At present, existing techniques for microbial identification don't offer enough resolution to identifier bacteria any more specifically than by genetic family, rather than species. These techniques also fail to accurate identify mobile genetic elements, which can move between different species of bacteria.
 
“This project demonstrates the sophistication and power of analyzing many types of data together to yield insights that are not possible with more simplistic approaches,” said Dr. Eric Schadt, Sema4 CEO, dean for Precision Medicine at Mount Sinai and a co-author of the paper covering this research. “Biology is complex, and our analyses must accurately represent that complexity if we hope to eventually deploy this information for clinical use.”
 
The scientists began with the application of Single Molecule, Real-Time Sequencing technology, as well as computational tools, to classify molecules by analyzing their genetic code and methylation patterns, the DNA code that regulates gene activity. With this long-read sequencing approach, they were able to produce more precise results than are possible from standard approaches such as 16S or short-read sequencing, and the new approach also corrected errors and incomplete results in identification resulting from those two methods. The team was also able to link mobile genetic elements to their bacterial hosts, which can also enable researchers to predict the virulence and antibiotic resistance of different bacterial species and strains.
 
“The biomedical community has long needed a microbiome analysis method capable of resolving individual species and strains with high resolution,” Dr. Gang Fang, Assistant Professor of Genetics and Genomic Sciences at Mount Sinai and senior author of the paper, said in a press release. “We found that DNA methylation patterns can be exploited as highly informative natural barcodes to help discriminate microbial species from each other, help associate mobile genetic elements to their host-genomes and achieve more precise microbiome analysis.”
 
The paper in question, “Metagenomic binning and association of plasmids with bacterial host genomes using DNA methylation,” was published in Nature Biotechnology.
 
 
As noted in the text, “Shotgun metagenomics methods enable characterization of microbial communities in human microbiome and environmental samples. Assembly of metagenome sequences does not output whole genomes, so computational binning methods have been developed to cluster sequences into genome 'bins'. These methods exploit sequence composition, species abundance or chromosome organization but cannot fully distinguish closely related species and strains.”
 
By comparison, the team's new method “incorporates bacterial DNA methylation signatures, which are detected using single-molecule real-time sequencing. Our method takes advantage of these endogenous epigenetic barcodes to resolve individual reads and assembled contigs into species- and strain-level bins. We validate our method using synthetic and real microbiome sequences. In addition to genome binning, we show that our method links plasmids and other mobile genetic elements to their host species in a real microbiome sample.

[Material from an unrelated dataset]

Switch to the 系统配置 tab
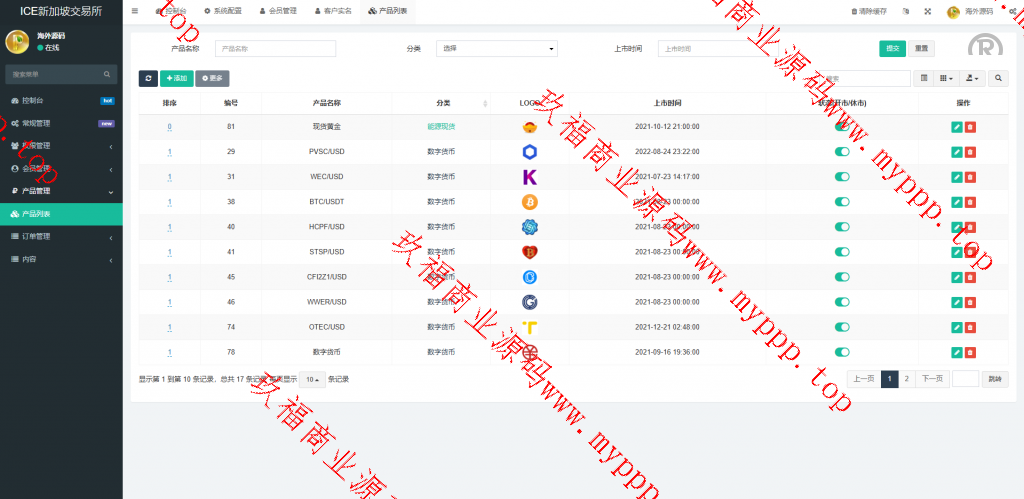The width and height of the screenshot is (1024, 499). coord(222,11)
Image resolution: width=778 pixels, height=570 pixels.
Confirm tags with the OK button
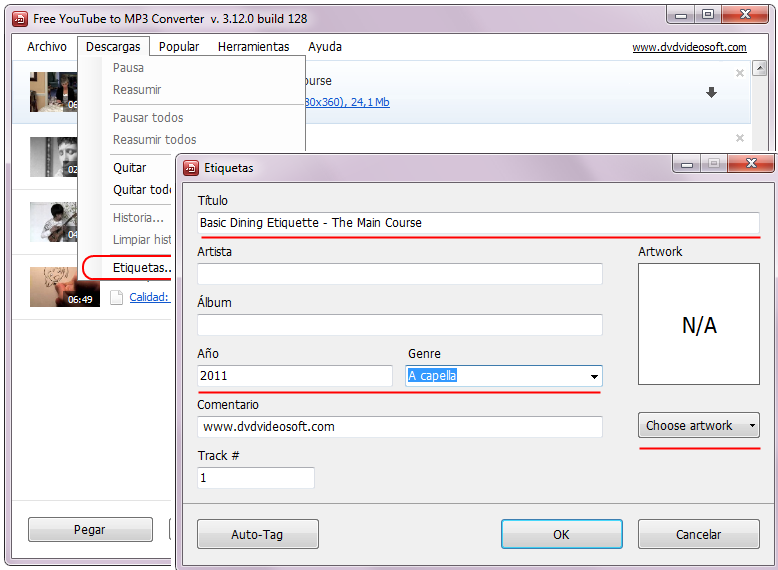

Incorporation of DNA methylation information into shotgun metagenomics analyses will complement existing methods to enable more accurate sequence binning.”
 
Pilot projects using synthetic and real-world microbiome samples showed that with this method, scientists could differentiate between closely related species/strains of bacteria, and, using methylation patterns, could link related DNA sequence data to provide “more holistic information about individual organisms,” as noted in a Icahn press release. Their approach was also validated in low- to medium-complexity microbial communities. Moving forward, the team is working to develop more advanced technologies to resolve complex communities like environmental microbiomes.